§ **Text**
Friday, October 29, 2010

The whole story

I, like many people, am always trying to justify my feelings. If I am stressed, I try to find the root of it. All too often, I attribute my stress to something superficial or circumstantial, looking for the quick-fix instead of seeing my stress as the symptom of a broader problem. More than a month ago I considered changing host families. I felt that I was a burden to them, and I wasn't sure I could stand one more morning of being roused out of my sleep by the shrieks of a two-year-old. And they were actually parenting me; like, did I really need a second family to tell me to clean my room, to set the table, to clean my dishes, to wake up on time, to dry the water that leaks onto the bathroom floor tile after I shower, to keep it down when I come home late at night? Plus, this family doesn't actually have to love me like my real parents do. So I thought I'd just avoid the problem all together and find someone completely negligent who would at least leave me alone.

You can probably see that my logic was backwards all along, but I needed my program coordinator to talk some sense into me before I could see my error. "My family is driving me crazy," I told her, "and I'm thinking of moving out." "Okay Marie, we can certainly help you find new accomodations, but in my experience the student's living situation is the first thing that comes under attack when there's a bigger problem under the surface." And that's when I started crying, so I knew she had touched on something true. Switching families seemed like the immediate solution, but as my coordinator explained later in our session, I would expect the new arrangement to fix all my problems, and then be even more devastated when my familiar adjustment issues came surging back. The act of wrongly attributing my unhappiness to my host family caused the distance between us to grow, but overcoming it was certainly more rewarding than finding a new familiy. And now that I'm here emotionally and physically, I couldn't imagine being with anyone else.

§ **Stored data**
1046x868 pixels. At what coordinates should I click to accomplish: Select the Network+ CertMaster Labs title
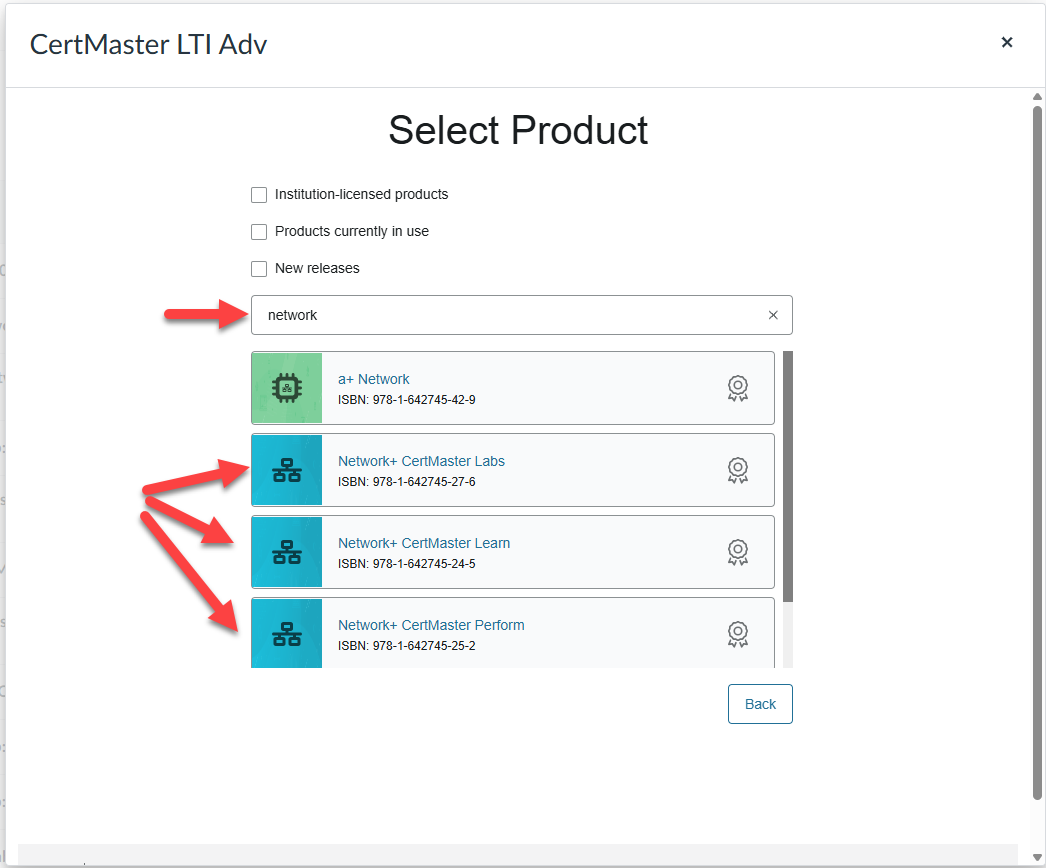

§ **Problem 1**
According to the blog post, what did the program coordinator say is the first thing that comes under attack when there's a bigger problem under the surface?
§ **Problem 2**
Please summarize the blog post in two sentences.
You won't need the lines above for this.

§ **Your solution 1**
The student's living situation.

§ **Your solution 2**
More than a month ago, the writer considered changing host families, feeling like a burden and tired of being woken by a two-year-old and parented by a second family. A program coordinator explained that a student's living situation is often blamed when a bigger problem lies underneath, and the writer now finds that overcoming the distance with the host family was more rewarding than finding a new one.